3.2 Providing for Secure Data Transfers

If you plan to use the Secure Socket Layer (SSL) so that you can provide secure data transfers, complete the following tasks:

  1. Create a server certificate.

    If you are unfamiliar with certificates, create a new one.

    However, if an SSL server certificate already exists and you have experience with SSL certificates, you can use the existing certificate instead of creating and using a new one.

    When a server joins a tree, eDirectory creates the following default certificates:

    • SSL CertificateIP

    • SSL CertificateDNS

  2. Export a self-signed certificate.

3.2.1 Creating a Server Certificate

  1. In Novell iManager, click Novell Certificate Server > Create Server Certificate.

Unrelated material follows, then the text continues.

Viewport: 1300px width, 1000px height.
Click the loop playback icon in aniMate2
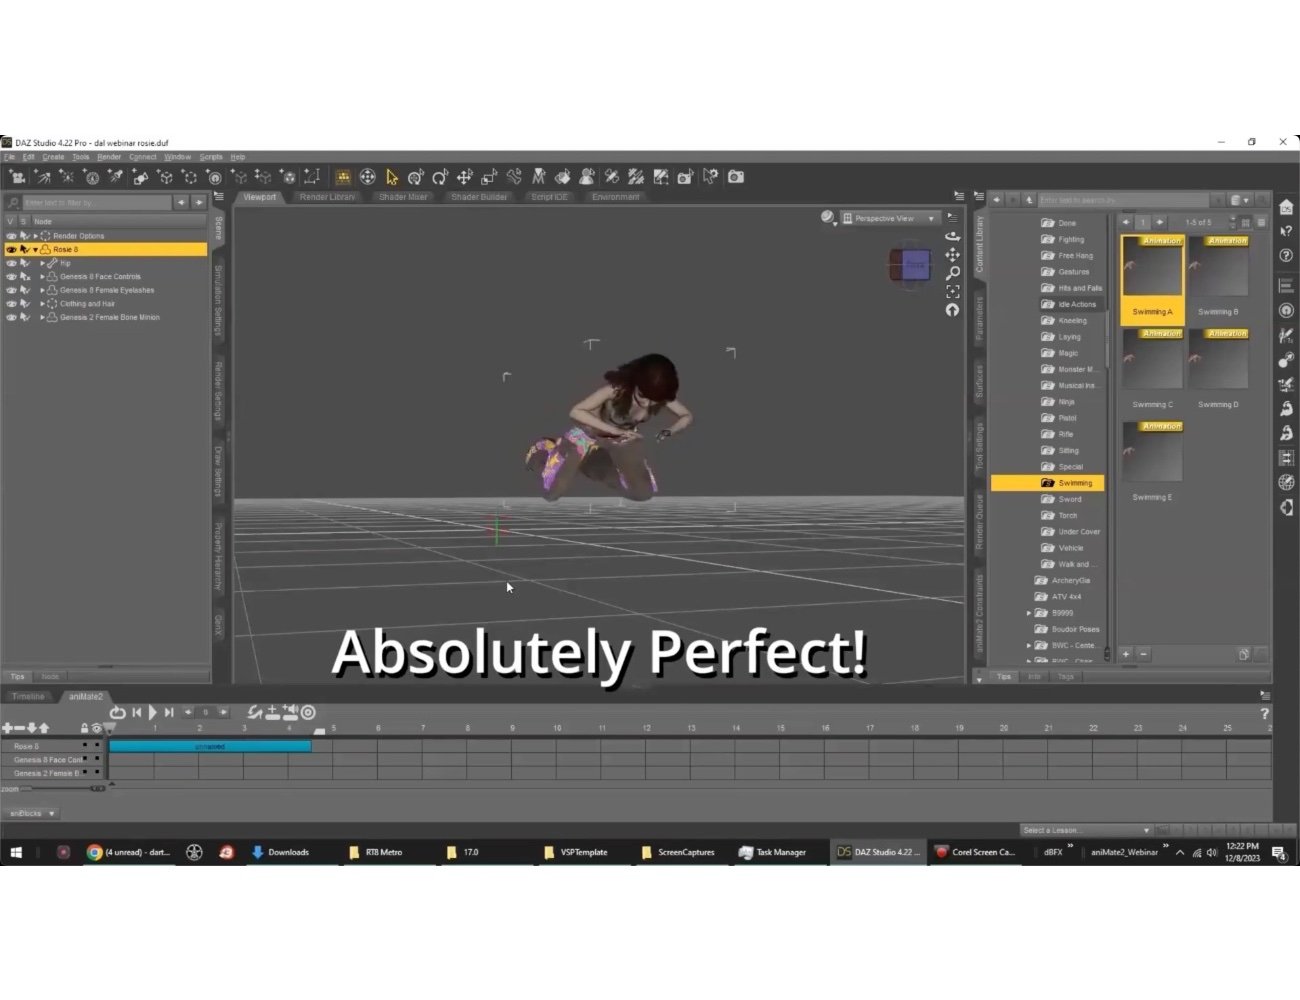117,712
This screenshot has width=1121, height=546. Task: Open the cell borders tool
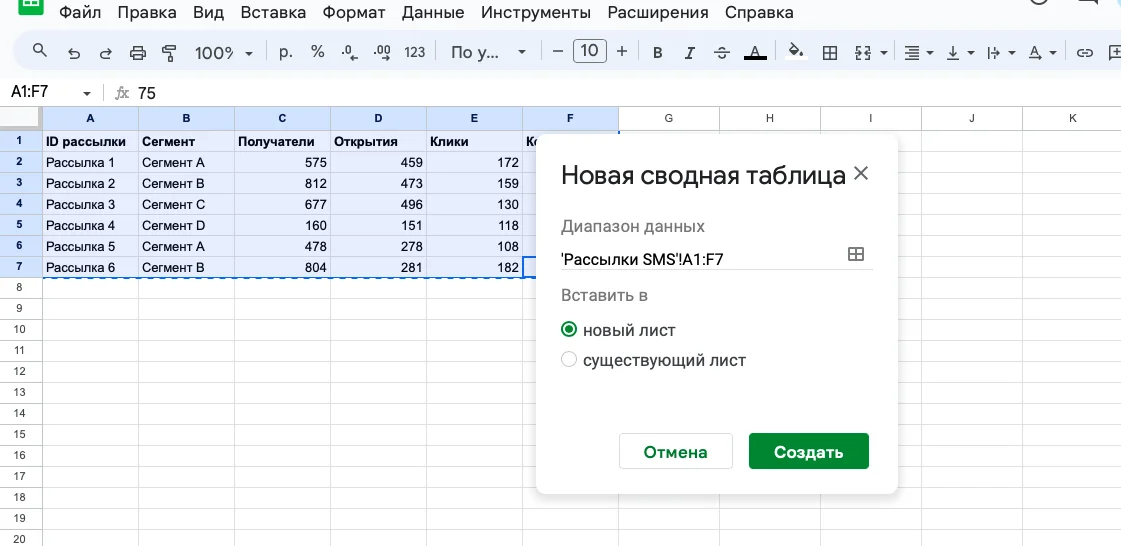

    The Server and Certificate Nickname Edit Boxes
  2. Select the server that will own the certificate, and give the certificate a nickname (for example, remotecert).

    IMPORTANT:We recommend that you don’t use spaces in the certificate nickname. For example, use remotecert instead of remote cert.

    Also, make a note of the certificate nickname. You will use this nickname for the KMO name in the driver’s remote connection parameters.

  3. Leave the Creation method set to Standard, then click Next.

  4. Review the Summary, click Finish, then click Close.

    You have created a server certificate. Continue with Section 3.2.2, Exporting a Self-Signed Certificate.

3.2.2 Exporting a Self-Signed Certificate

  1. In iManager, click eDirectory Administration > Modify Object.

  2. Browse to and select the Certificate Authority in the Security container, then click OK.

    Certificate Authority

    The Certificate Authority (CA) is named after the tree name (Treename-CA.Security).

  3. Click the Certificates tab, click Self-Signed Certificate, then click Export.

    The Certificate Tab
  4. In the Export Certificate Wizard, select No, then click Next.

    You don’t want to export the private key with the certificate.

  5. Select File in Base64 format (for example, akranes-tree CA.b64), then click Next.

    Radio Button to Specify the Output Format
  6. Click the link to Save the exported certificate to a file, specify a filename, specify a location, then click Save.

    Rootfile names require .pem as an extension.

  7. In the Save As dialog box, copy this file to a local directory.

  8. Click Close.